Orin USB problems

Dear nvidia team,

We are using Orin Developer kit and encountered a problem when working with USB serial device. Serial connection runs fine for a while, and then gets stuck somewhere in a Linux kernel.

Here are the key points that I’m identified:

  1. Device works consistently fine on x64 host. Problem is reproducible on Orin only.
  2. Device works fine on Orin for some time. It is very likely enter the stuck state, however, sooner or later.
  3. Device runs parallel with USB3Vision camera. When the issue manifests itself, camera is also impacted (FPS is dropped temporarily).
  4. Device is plugged directly into a dedicated USB port and does not have any hubs in between. Camera is also plugged into it’s dedicated USB port. Device does not have it’s own power supply and is power-cycled on every unplugging.
  5. If you unplug a device and plug it back, Orin will be unable to even enumerate it. Enumeration issue persists until Orin is rebooted.
  6. If you plug a logic analyzer into USB bus after the enumeration issue, you won’t see any traffic. Only regular SOF’s will be present on bus. This persists even after device unplug - no USB reset and no SETUP packets are sent. Meantime, Orin will complain about descriptor read error, which isn’t surprising because descriptors were never requested.
  7. If you plug a logic analyzer into USB bus before device reconnection (so enumeration issue won’t occur), you won’t see any trafic either. Orin will poll the device with IN packets, but will not sent any OUT packet even when explicitly requested by echo 123 > /dev/ttyACMx.
  8. Echo process will get stuck in a syscall:
     [<0>] __switch_to+0xc8/0x120
     [<0>] usb_start_wait_urb+0x94/0x100
     [<0>] usb_control_msg+0xc4/0x140
     [<0>] 0xffffac2b0b82dfac
     [<0>] 0xffffac2b0b82ec24
     [<0>] tty_port_block_til_ready+0x1e0/0x320
     [<0>] tty_port_open+0xcc/0x110
     [<0>] 0xffffac2b0b82d924
     [<0>] tty_open+0x130/0x530
     [<0>] chrdev_open+0xac/0x1b0
     [<0>] do_dentry_open+0x134/0x3a0
     [<0>] vfs_open+0x3c/0x50
     [<0>] path_openat+0x858/0xde0
     [<0>] do_filp_open+0x88/0x110
     [<0>] do_sys_openat2+0x1fc/0x2b0
     [<0>] do_sys_open+0x80/0xd0
     [<0>] __arm64_sys_openat+0x30/0x40
     [<0>] el0_svc_common.constprop.0+0x80/0x1d0
     [<0>] do_el0_svc+0x38/0xb0
     [<0>] el0_svc+0x1c/0x30
     [<0>] el0_sync_handler+0xa8/0xb0
     [<0>] el0_sync+0x16c/0x180
  9. No specific dmesg messages are produced when issue manifests itself. All dmesg messages are post-mortem - i.e. complains about descriptor read failure. If you don’t do any interactions, device could remain in a stuck state for indefinite time without any messages reported.
  10. USB port effectively becomes dead - other devices are not enumerated as well.

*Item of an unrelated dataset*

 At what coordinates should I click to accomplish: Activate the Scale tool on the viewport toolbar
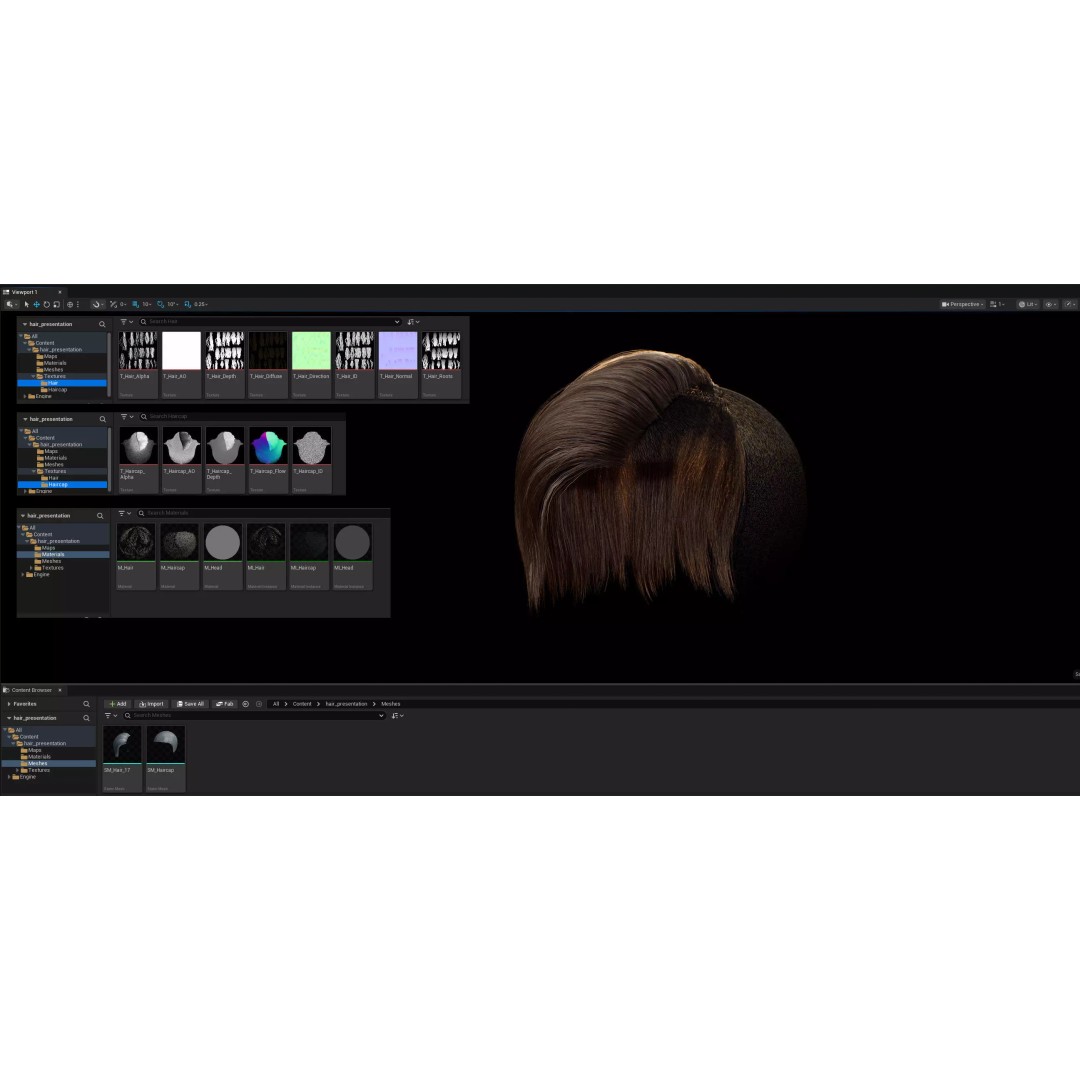(56, 304)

I understand that you will not be able to reproduce this issue by yourself, because issue is probably specific to a particular setup. However, I can collect more detailed dumps and debug info if you will need them.

Noticed that other folks on this forum are having similar issues:

Hi makkarpov,

Do you mean it would stay in the stuck state and could not recover?

Have you tried to reproduce on other platforms (like Xavier NX, AGX Xavier …etc)?

We have a known issue about USB serial in Jetpack5.1(R35.2.1) for Orin.
Could you also help to verify in the next release when it is available?

Do you mean it would stay in the stuck state and could not recover?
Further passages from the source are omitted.